• [EXERCISE DETAILS]
Pick out the lines below with "Given" and list them.

• [RECORDS]
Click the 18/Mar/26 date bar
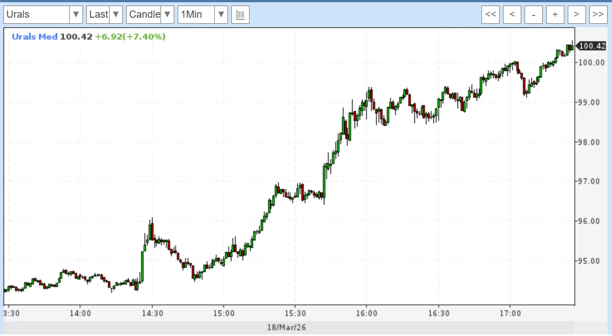This screenshot has width=612, height=336. pos(286,328)
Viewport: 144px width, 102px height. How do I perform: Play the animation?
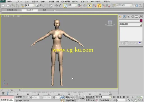click(121, 97)
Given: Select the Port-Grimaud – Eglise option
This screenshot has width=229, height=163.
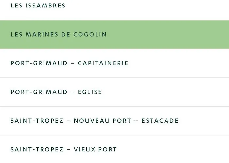Looking at the screenshot, I should (115, 92).
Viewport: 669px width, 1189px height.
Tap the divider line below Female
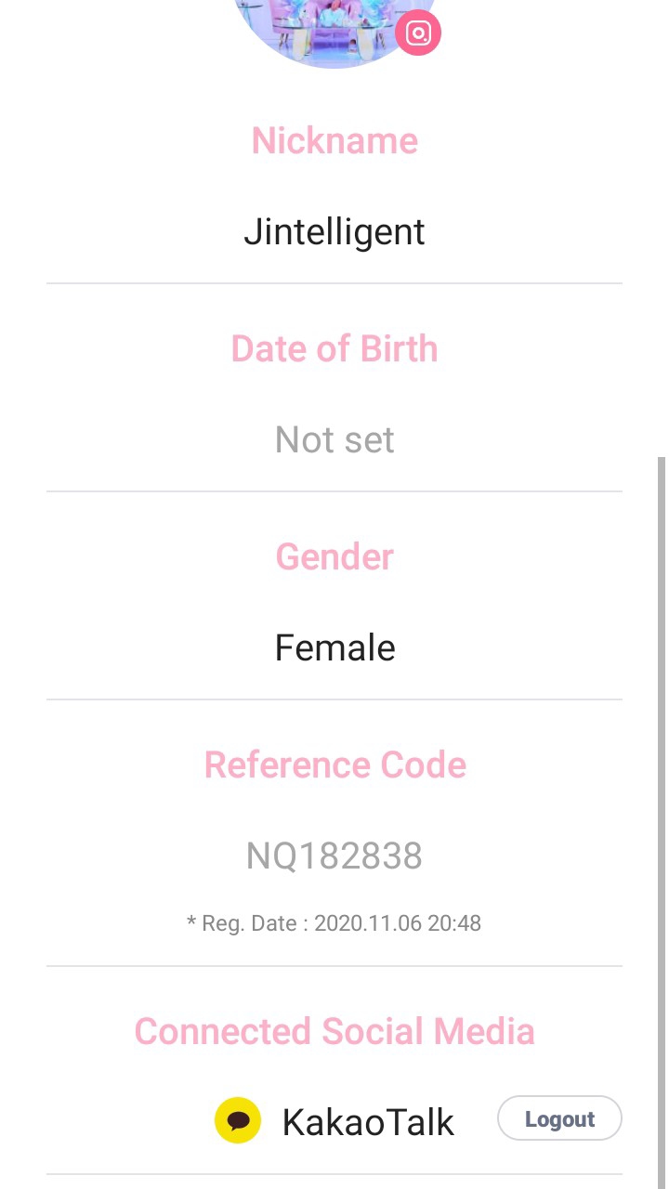click(335, 699)
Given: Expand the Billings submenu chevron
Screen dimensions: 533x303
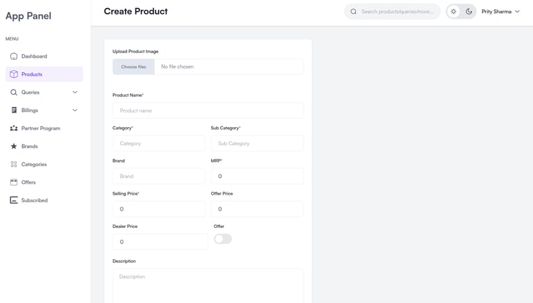Looking at the screenshot, I should coord(75,110).
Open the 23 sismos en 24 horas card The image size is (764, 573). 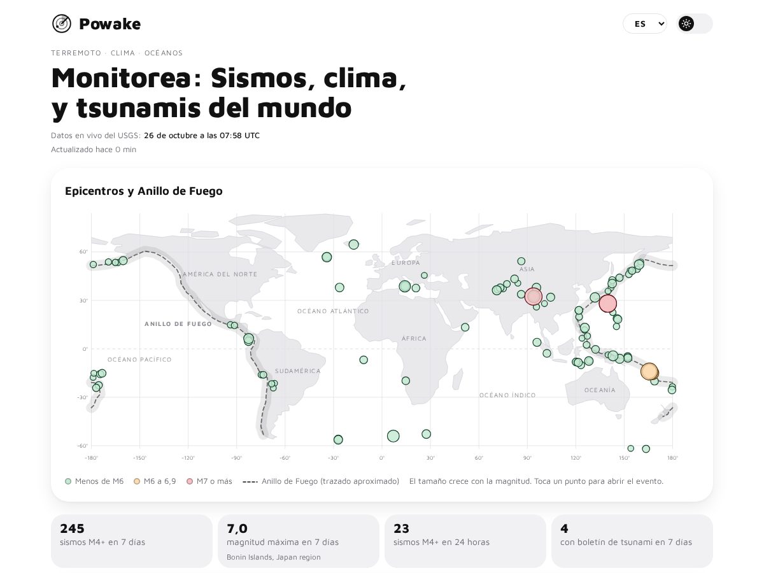coord(465,541)
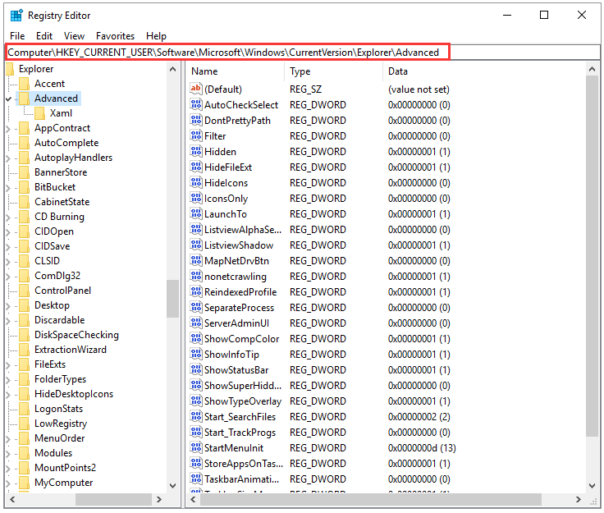The height and width of the screenshot is (513, 604).
Task: Click the folder icon beside ControlPanel key
Action: 24,291
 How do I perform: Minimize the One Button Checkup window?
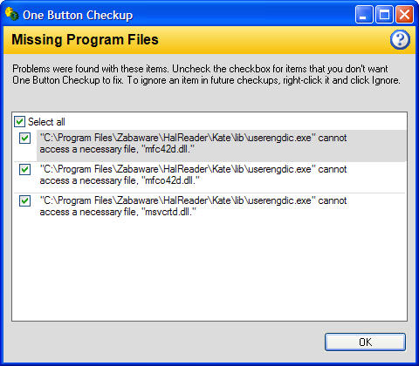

• [EXERCISE RESPONSE]
Given: Select the Port-Grimaud – Eglise option
Given: Expand the Billings submenu chevron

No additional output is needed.